Trumpism is a godsend to Putin and a nightmare for governments in his sights—including Trump’s. The U.S. commander-in-chief is out of sync with his own administration, not to mention the government as a whole. Note his stubborn yearning to lift sanctions on Putin’s pet oligarchs.
Isaac Chotiner reports How the Times Reported the F.B.I. Counterintelligence Investigation Into President Trump: An Interview with the Journalist Adam Goldman:
the F.B.I. had specifically started looking at Trump and whether he wittingly or unwittingly had been working with a hostile foreign power. I had to look at the mechanisms that went into place to trigger this aspect of the investigation. This comes after the Lester Holt interview. [On May 11th, 2017, two days after Trump fired Comey, the President gave an interview to NBC in which he said that, when he fired Comey, he was thinking, “You know, this Russia thing with Trump and Russia is a made-up story.”] And you talk to people who are familiar with this: once he got on Lester Holt and he said this, the F.B.I. is, like, “He is telling us why he did this? The President of the United States got up on television and said, ‘I did this because of Russia.’ ” They are, like, “What the fuck?,” right?
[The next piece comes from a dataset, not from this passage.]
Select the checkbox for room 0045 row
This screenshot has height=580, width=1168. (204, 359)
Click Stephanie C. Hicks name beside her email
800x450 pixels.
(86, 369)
Tom Nichols contends All signs point the same way: Vladimir Putin has compromising information on Donald Trump:
While Trump is not an “agent” of the Russian Federation (too many people use this kind of language without knowing what it means to counterintelligence officials), it seems at this point beyond argument that the president personally fears Russian President Vladimir Putin for reasons that can only suggest the existence of compromising information.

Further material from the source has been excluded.